**DOCUMENT:**
★ ★ ★ ★ ★ ★ ★

Author: Chaojie Gong CMSC320 Final Tutorial
Lots of people think the universities in the United States have a comprehensive good reputation over the world. Therefore, their prioritized option is to pursue a degree in the U.S.
In fact, with over 4,000 colleges and universities, the United States has more institutions of higher learning than any other country in the world. Many of them are highly ranked, offering top-notch educational programs, opportunities for hands-on learning, and cutting-edge research at the graduate and undergraduate levels. Many professors at U.S. institutions have terminal degrees in their field of expertise, are internationally recognized for their scholarship, and represent a diversity of ethnicities and cultural backgrounds. Besides, a significant number of the teaching staff have traveled or lived abroad, which contributes to an enriched classroom experience. Moreover, graduates from a U.S. university or college often find enormous success in the international job market. Employers recognize the value of such an education and the unique skills and qualities that these graduates possess. In short, a degree from a U.S. institution opens doors and is recognized around the world.
The QS World University Rankings comprises of the 150 universities of the top international study destination, US. More than 1.18 million international students were studying in the US in 2017. 77% of these have come from Asia. As per the Institute of International Education’s Open Doors report, the most popular courses are Business and Management, Computer Science, Engineering, and Mathematics. Apart from this, the most popular study destinations for students are New York, Texas, and California.

★ ★ ★ ★ ★ ★ ★

**SUPPLIED RECORDS:**
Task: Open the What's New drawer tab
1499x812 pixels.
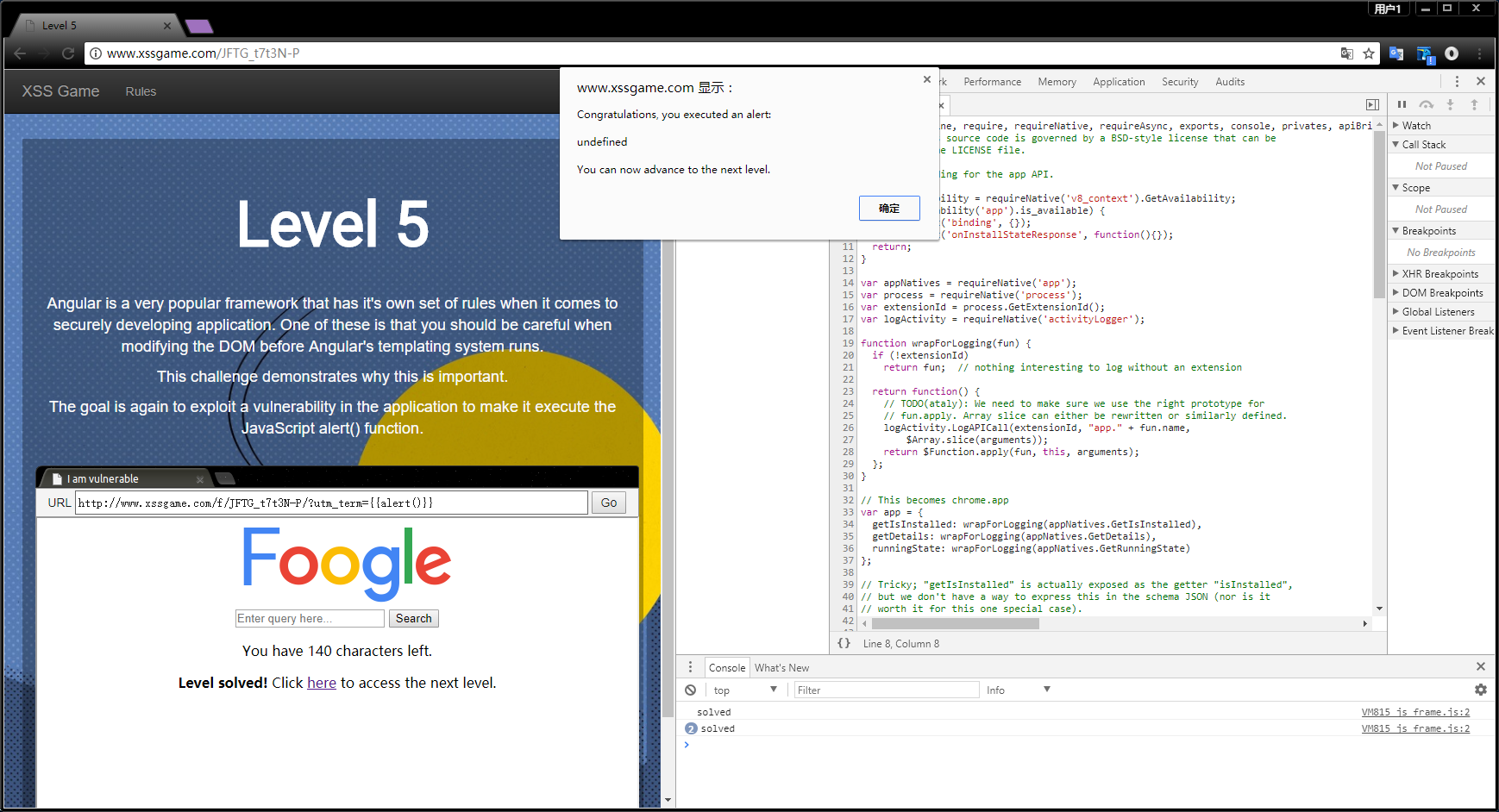Action: coord(781,667)
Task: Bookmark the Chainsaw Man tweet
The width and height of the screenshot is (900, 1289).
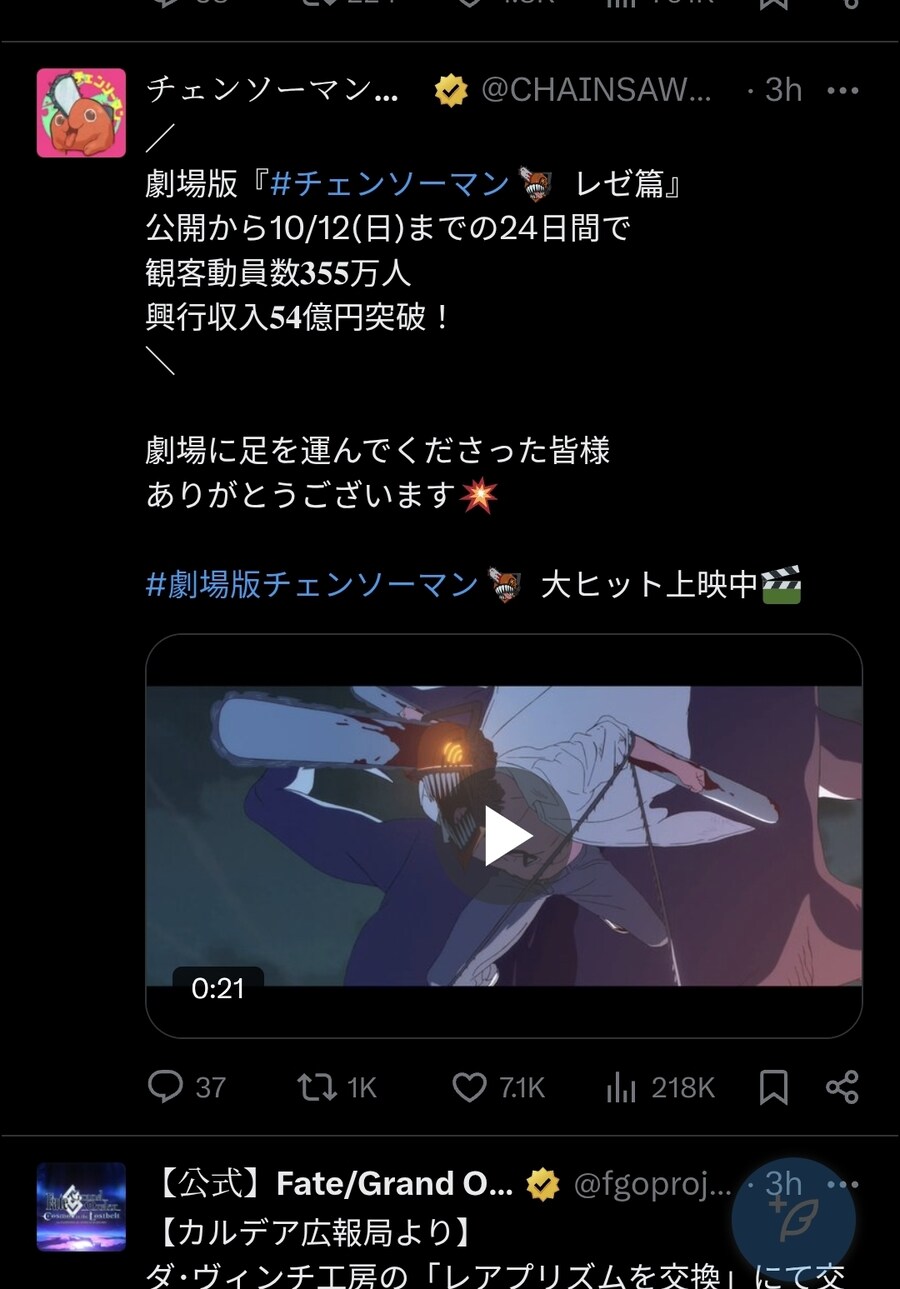Action: pyautogui.click(x=773, y=1087)
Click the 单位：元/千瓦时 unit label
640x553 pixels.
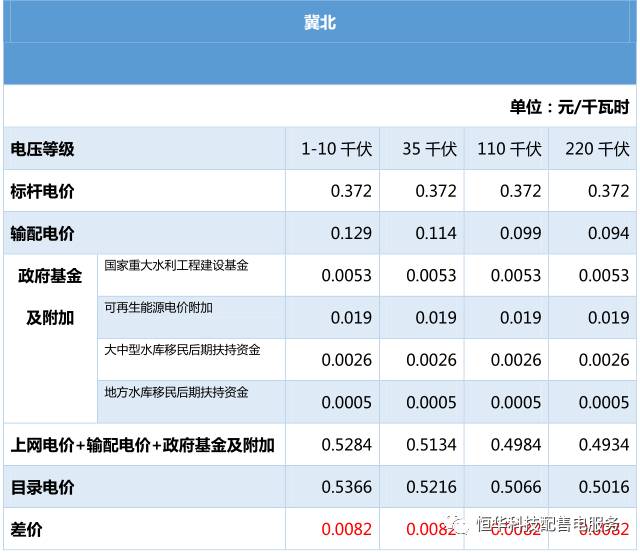(x=569, y=107)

★ ★ ★ ★ ★ ★ ★

**REQUEST:** According to the tutorial on studying in the United States, what percentage of the international students in the US in 2017 came from Asia?

**SOLUTION:** 77%